This is in response to Aaron Nelson’s call for T SQL Tuesday – on the subject of Logging. There are many things that come to a DBA’s mind while talking of logging. For this I chose an incident that happened some years ago. I had joined a new job, and the dba who had taken my spot had been there for several years before she left. She had set up most of the maintenence jobs on existing servers, most of which were on SQL Server 2000 then.
On the second day of my job I was asked to restore a backup as of a certain date/time to a development server to recover some data for an application manager. I was directed to the place where backups were stored. I found the full backup, and hourly transaction logs following that. As I set about restoring, I got a certain log that gave me a missing LSN error. The log job was set to run hourly, and the timestamps showed all logs were there and there were no errors on the job. I looked further to see if anything else was going on at that time when the log was backed up – I found a reindexing job in which the recovery model was being set to simple and back to full again. In 2005 and above if this change is done – the log chain is broken and one gets an error that a full backup is needed before restarting it. But in 2000 there was no such thing. The log chain was still broken but the job was not throwing any errors to show that. The backups were just not usable.

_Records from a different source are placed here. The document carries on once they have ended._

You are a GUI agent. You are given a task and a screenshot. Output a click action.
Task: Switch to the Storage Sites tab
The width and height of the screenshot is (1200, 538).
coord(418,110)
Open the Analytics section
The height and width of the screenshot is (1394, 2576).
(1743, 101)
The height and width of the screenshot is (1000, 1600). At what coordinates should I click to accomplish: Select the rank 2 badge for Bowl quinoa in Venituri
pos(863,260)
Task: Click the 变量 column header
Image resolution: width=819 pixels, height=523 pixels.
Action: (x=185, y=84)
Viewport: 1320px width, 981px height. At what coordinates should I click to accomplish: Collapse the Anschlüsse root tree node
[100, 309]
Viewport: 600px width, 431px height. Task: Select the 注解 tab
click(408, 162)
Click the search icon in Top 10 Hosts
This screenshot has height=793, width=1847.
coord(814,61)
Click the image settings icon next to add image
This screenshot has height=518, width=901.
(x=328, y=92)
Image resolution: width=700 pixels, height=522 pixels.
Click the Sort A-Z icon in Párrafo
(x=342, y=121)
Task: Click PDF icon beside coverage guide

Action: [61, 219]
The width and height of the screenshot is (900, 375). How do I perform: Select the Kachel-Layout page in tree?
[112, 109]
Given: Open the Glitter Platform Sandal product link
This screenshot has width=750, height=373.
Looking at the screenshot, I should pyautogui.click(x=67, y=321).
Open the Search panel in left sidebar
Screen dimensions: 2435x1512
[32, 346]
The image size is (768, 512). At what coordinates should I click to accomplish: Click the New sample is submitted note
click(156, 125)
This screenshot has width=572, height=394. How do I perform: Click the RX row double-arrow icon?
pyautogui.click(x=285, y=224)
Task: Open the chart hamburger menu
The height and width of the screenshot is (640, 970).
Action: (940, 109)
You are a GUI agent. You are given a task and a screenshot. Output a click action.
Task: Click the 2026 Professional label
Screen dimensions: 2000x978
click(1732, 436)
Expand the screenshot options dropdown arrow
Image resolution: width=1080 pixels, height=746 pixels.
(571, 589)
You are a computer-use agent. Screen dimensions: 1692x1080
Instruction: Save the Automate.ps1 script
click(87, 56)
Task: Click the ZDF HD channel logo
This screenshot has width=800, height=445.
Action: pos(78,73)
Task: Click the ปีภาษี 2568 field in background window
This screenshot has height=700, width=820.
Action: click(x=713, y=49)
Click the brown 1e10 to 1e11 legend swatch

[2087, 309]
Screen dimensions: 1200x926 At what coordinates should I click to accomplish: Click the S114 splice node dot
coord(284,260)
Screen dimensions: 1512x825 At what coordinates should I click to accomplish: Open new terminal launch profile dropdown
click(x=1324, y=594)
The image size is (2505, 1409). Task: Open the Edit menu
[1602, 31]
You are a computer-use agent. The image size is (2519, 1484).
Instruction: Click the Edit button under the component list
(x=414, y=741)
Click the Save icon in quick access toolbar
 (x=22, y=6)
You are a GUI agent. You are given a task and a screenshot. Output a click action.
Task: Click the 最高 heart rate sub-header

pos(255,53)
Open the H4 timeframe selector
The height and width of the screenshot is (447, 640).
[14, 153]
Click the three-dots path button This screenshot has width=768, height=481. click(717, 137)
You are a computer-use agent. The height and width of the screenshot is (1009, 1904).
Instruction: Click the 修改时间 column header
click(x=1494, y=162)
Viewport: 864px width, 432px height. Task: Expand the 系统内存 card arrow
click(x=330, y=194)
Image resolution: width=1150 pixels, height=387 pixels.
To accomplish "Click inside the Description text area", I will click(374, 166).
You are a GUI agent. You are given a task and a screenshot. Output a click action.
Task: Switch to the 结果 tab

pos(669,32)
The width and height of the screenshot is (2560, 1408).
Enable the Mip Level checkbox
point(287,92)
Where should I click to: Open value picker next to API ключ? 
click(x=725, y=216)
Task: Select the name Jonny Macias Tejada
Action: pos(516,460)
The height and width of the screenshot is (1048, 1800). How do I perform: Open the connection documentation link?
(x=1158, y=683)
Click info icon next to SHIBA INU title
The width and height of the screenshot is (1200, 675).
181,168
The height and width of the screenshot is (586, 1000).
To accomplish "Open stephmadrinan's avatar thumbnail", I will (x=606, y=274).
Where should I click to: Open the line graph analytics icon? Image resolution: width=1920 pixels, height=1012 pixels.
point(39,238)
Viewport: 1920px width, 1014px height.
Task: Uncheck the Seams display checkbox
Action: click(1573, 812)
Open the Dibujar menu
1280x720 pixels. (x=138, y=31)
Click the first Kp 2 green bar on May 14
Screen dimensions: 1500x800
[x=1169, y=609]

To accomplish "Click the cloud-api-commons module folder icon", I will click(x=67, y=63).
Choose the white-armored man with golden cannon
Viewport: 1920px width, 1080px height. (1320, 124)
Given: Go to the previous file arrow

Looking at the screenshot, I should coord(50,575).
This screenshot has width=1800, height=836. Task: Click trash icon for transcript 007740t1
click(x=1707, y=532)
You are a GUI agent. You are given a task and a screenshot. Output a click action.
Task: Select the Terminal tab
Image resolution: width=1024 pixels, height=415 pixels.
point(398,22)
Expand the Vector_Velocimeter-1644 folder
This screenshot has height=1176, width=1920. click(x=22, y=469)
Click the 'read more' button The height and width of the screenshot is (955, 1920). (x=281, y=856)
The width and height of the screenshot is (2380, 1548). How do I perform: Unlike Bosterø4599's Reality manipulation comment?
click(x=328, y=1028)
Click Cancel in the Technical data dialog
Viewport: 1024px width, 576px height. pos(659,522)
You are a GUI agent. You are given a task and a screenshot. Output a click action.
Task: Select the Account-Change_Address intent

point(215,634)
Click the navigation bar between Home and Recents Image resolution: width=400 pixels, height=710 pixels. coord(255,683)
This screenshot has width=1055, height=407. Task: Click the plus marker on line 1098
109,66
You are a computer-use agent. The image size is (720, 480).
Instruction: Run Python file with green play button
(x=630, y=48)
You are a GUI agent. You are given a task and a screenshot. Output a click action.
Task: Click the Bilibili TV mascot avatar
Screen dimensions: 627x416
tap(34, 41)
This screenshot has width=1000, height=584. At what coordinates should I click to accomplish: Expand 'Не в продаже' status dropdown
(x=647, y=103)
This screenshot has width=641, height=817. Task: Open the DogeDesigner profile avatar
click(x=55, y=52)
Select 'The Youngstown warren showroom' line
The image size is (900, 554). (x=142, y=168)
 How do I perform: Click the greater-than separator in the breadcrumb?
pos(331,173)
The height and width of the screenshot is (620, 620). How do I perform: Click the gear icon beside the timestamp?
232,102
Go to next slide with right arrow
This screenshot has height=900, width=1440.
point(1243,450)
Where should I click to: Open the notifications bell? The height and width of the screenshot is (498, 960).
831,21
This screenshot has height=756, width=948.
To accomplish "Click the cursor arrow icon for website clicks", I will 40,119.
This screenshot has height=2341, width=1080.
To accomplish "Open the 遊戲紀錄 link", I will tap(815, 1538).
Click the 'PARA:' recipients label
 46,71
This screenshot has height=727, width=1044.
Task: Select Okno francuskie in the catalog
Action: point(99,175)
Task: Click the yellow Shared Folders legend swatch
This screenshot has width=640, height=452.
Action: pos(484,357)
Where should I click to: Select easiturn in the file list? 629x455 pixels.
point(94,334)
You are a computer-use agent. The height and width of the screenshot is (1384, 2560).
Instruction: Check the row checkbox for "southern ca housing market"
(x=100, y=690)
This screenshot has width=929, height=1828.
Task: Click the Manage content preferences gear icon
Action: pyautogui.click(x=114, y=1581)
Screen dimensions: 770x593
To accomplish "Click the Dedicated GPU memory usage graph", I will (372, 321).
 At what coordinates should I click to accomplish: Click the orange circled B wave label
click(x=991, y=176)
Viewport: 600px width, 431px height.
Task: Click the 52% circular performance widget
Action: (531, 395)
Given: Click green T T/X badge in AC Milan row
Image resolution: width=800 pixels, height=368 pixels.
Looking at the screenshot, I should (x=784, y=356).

The process had been in place for more than 4 years, and luckily there had been no requirements to use the transaction log backups during this time interval. They even had a testing mechanism for testing backups, but they did not test backups during this particular sequence of operations. After that episode I also changed the testing process to work through job cycle – through all jobs and maintenence windows, in case there was any issue. It was a great lesson for me on backup testing and how many issues can remain dormant for years until one gets them accidentally. Luckily it was not a crisis situation when it was discovered but it might very well have been. Test your backups, and through jobs and processes as necssary, not just during small windows.